16 de agosto de 2011 | 19h15

Andrea Jubé Vianna, da Agência Estado, e Jair Stangler, do Estadão.com.br

Depois de um embate com a bancada de senadores do partido, o presidente nacional do PR, senador Alfredo Nascimento (AM), anunciou da tribuna no início da noite desta terça-feira, 16, “declaração de independência” do partido da base de sustentação do governo no Congresso.

Segundo Nascimento, que deixou o comando do Ministério dos Transportes após uma série de denúncias de corrpção, o partido adota a partir de agora uma posição de independência em relação ao governo e deixa à disposição da presidente Dilma Rousseff todos os seus cargos no governo. “Não é aceitável que sejamos tratados como aliados de pouca categoria, fisiológicos e oportunistas”, declarou Nascimento.

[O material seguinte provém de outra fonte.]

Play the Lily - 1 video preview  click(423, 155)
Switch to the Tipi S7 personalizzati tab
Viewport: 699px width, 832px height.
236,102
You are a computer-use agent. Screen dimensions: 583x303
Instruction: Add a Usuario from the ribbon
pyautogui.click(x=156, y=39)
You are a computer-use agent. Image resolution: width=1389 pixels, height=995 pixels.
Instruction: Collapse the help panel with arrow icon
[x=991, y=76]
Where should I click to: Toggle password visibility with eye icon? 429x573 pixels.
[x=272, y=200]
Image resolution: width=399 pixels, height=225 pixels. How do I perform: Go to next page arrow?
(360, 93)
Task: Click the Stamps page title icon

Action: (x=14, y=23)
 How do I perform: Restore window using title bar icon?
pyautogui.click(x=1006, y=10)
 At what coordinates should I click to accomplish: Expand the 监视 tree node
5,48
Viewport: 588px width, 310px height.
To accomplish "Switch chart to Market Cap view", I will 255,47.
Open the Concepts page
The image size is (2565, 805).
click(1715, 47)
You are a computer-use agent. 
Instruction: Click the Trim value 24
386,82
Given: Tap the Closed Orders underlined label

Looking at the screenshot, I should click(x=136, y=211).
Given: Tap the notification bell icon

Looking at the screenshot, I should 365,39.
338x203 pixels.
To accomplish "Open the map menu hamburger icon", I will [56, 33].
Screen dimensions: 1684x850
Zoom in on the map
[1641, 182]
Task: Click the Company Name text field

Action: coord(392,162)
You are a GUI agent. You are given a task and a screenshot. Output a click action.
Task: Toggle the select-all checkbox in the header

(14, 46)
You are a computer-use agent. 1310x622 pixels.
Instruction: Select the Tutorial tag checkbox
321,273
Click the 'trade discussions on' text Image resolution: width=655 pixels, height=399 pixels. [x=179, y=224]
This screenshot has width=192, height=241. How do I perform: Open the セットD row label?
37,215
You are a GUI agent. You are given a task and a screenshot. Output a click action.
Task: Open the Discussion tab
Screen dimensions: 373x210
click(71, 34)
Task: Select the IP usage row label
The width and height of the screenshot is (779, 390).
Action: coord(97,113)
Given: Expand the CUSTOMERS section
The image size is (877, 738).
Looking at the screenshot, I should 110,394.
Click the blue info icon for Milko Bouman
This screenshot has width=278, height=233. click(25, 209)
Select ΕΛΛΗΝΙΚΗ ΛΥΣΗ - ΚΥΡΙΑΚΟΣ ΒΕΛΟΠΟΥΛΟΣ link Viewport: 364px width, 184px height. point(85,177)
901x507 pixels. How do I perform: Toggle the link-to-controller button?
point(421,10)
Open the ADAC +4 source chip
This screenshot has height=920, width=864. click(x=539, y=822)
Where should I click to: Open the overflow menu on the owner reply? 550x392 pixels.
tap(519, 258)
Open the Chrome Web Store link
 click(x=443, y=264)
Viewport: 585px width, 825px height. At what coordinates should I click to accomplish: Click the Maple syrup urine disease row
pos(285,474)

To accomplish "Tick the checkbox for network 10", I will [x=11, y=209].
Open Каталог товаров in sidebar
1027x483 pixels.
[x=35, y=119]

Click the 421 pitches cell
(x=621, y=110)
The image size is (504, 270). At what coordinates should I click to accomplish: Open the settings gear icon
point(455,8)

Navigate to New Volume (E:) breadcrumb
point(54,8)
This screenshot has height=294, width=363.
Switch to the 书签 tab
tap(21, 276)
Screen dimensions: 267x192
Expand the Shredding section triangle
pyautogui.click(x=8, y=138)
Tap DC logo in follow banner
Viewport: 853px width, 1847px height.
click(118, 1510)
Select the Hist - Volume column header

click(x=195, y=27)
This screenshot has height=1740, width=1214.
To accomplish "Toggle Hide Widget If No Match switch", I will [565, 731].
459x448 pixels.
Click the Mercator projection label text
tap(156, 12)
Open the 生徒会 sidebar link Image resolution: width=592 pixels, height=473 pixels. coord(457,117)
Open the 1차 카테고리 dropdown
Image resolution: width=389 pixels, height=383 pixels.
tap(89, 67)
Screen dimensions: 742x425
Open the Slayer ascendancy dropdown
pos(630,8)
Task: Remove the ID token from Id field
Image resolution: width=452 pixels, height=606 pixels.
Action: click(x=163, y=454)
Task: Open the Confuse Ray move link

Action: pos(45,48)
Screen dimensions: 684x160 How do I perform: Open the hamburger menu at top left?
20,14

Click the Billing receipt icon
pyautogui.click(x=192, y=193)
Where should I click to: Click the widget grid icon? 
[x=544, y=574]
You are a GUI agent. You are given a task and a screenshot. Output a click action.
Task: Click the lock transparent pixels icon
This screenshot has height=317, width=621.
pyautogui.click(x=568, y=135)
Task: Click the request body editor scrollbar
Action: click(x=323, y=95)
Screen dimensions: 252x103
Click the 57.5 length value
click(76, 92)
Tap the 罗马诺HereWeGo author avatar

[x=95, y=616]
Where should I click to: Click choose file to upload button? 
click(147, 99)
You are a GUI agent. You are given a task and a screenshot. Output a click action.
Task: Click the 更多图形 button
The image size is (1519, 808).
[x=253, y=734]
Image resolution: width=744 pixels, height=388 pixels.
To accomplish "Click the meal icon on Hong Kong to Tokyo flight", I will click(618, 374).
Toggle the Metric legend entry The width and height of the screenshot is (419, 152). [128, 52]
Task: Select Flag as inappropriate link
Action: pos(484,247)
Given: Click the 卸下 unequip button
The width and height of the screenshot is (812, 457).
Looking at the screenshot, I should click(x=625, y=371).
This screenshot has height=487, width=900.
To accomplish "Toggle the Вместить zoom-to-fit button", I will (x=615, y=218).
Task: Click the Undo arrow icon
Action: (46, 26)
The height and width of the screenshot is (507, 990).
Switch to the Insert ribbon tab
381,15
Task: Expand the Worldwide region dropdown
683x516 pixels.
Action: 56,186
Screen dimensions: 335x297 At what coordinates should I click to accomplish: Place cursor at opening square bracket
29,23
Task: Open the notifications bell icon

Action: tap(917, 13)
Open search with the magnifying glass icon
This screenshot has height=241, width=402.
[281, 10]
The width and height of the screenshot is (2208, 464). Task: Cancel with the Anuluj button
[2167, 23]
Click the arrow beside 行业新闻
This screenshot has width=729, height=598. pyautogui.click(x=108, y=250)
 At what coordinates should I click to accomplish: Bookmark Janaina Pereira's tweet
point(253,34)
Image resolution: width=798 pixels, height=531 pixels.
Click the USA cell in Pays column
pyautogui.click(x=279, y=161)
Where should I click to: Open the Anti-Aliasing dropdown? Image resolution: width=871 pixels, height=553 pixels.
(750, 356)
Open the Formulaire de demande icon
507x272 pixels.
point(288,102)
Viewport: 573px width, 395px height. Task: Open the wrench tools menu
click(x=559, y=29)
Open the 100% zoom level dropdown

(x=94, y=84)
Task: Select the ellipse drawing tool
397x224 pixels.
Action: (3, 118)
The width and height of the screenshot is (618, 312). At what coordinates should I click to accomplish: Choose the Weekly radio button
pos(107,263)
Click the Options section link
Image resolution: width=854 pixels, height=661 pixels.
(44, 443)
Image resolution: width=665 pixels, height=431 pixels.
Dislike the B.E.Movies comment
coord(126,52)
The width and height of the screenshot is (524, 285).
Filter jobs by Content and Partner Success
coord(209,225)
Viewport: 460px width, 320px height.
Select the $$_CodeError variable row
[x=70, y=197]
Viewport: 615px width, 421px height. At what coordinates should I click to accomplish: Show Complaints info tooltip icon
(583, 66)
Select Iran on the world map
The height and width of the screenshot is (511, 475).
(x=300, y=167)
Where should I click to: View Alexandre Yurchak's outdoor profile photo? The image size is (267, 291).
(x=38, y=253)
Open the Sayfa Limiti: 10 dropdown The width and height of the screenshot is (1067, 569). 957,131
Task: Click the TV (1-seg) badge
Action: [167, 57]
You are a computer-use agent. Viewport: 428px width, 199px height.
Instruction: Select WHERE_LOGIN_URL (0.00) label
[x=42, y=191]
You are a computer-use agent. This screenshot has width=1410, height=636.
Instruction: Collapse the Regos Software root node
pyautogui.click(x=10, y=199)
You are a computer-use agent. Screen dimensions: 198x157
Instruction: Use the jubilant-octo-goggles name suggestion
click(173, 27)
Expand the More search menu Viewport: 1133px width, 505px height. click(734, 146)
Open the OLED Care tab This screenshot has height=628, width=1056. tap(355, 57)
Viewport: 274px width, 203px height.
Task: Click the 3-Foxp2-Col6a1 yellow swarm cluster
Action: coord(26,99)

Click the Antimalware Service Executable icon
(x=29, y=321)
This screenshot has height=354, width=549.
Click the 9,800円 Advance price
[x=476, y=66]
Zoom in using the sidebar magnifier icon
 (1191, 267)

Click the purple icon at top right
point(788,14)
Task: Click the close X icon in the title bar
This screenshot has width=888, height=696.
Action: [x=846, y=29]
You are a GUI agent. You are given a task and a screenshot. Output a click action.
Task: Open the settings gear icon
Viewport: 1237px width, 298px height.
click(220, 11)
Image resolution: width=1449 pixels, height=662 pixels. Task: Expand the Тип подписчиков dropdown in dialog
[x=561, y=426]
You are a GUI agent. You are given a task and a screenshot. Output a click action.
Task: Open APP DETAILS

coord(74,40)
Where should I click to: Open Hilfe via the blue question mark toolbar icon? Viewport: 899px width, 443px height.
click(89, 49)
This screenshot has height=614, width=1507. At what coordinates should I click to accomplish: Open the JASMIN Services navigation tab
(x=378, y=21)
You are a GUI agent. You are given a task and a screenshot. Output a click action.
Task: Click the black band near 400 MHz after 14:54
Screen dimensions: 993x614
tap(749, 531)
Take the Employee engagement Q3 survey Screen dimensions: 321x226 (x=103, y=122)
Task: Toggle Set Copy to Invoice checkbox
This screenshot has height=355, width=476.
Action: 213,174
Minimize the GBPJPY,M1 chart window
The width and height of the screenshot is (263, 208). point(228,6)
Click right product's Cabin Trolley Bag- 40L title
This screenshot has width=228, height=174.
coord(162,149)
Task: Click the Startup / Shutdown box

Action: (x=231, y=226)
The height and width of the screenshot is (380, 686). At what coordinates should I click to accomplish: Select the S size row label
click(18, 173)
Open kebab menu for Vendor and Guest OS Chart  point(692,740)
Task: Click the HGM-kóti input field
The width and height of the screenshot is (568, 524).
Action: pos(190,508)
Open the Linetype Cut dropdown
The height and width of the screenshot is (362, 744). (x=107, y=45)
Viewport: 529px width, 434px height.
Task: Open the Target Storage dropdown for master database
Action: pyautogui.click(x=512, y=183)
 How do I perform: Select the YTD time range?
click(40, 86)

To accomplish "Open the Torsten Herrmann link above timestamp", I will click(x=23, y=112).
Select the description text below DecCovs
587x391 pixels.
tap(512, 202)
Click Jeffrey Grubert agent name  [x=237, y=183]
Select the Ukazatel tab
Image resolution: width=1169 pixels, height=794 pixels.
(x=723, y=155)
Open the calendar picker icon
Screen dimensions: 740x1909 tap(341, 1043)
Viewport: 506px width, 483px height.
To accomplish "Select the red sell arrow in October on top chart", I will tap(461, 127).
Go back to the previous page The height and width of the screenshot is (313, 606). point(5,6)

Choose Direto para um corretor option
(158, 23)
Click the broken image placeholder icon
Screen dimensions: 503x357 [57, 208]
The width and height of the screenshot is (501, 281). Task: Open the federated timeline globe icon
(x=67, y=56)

O senador afirmou que as denúncias contra políticos de seu partido no Ministério dos Transportes devem ser investigadas, mas afirmou, por outro lado, que os acusados devem ter amplas condições de defesa.

“Vossa Excelência está abrindo mão das benesses do governo”, aplaudiu o senador José Agripino (DEM-RN). “Essa atitude é uma atitude democrática”, completou.

Atual ministro é da cota da presidente

Segundo Nascimento, o cargo de ministro dos Transportes, ocupado por Paulo Sérgio Passos, filiado ao PR, é da cota da presidente Dilma Rousseff.

“Paulo Sérgio Passos é um técnico que merece nosso respeito”, disse Nascimento. Mas avisou que, embora filiado ao PR, o partido não o reconhece como “legítimo representante” no governo. O ex-ministro frisou que a nomeação de seu sucessor “reflete a decisão pessoal da presidente da República”.

O senador Blairo Maggi (PR-MT) e outros parlamentares chegaram a defender, publicamente, que Passos se desfiliasse do PR para continuar no cargo. “Senão, nosso discurso (de entregar os cargos) fica atravessado”, argumentou Maggi. Mas Nascimento atribuiu à cota presidencial a permanência de Passos no cargo e no partido.

Entre outros cargos, o PR ainda controla a diretoria de Engenharia de Furnas, ocupada por Mário Márcio Rogar, indicado pelo partido. Além disso, o irmão do líder do PR no Senado, Magno Malta – Maurício Malta – é assessor parlamentar no Departamento Nacional de Infraestrutura de Transportes (DNIT). O senador Clésio Andrade (PR-MG) conseguiu preservar no cargo o diretor da Superintendência do DNIT em Minas Gerais, Sebastião Donizete.

Embate no Senado

Durante a tarde, senadores do PR tentaram evitar até o último instante o pronunciamento de Nascimento, como Magno Malta e Clésio Andrade, que resistiam ao rompimento com o governo. Depois que o líder do partido na Câmara, Lincoln Portela (MG), anunciou que o partido deixaria a base, o líder do PR no Senado, Magno Malta (ES), ainda pressionava para que o ex-ministro adiasse o anúncio. Malta confrontou Nascimento e desabafou com os jornalistas: “Eu não sou criança para anunciar outra coisa agora, eu sou homem de uma palavra só, ninguém manda em mim”. Na última semana, Malta anunciara a saída da bancada do bloco governista no Senado, liderado pelo PT.

Na prática, são 41 deputados e sete senadores que deixam de votar, automaticamente, alinhados com o governo. Além disso, o PR deixa o “Conselho Político”, formado por líderes da base aliada que se reúnem periodicamente com Dilma no Planalto.

Nascimento afirmou que o PR não fará nenhum “jogo rasteiro de revanchismo”, sugerindo que o partido não endossará comissões parlamentares de inquérito (CPI) contra o governo. Mas avisou que as bancadas votarão de acordo “com as suas consciências”.

De saída, o líder do PR, senador Magno Malta (ES), encaminhou voto favorável a uma emenda da oposição ao PLC 116, sobre TV por assinatura, de interesse do governo.

Enquanto isso, a presidente Dilma Rousseff prossegue a rodada de negociações com os partidos, com objetivo de acalmar a base aliada. Às 19 horas, no Palácio do Planalto, ela se reuniu com os lideres do PSB, PC do B e PDT, além da ministra de Relações Institucionais, Ideli Salvatti e do vice-presidente, Michel Temer, convocado para ajudá-la nas negociações com os partidos da base rebelados no Congresso Nacional. Na segunda-feira, 15, Dilma havia se reunido com as lideranças do PT e do PMDB.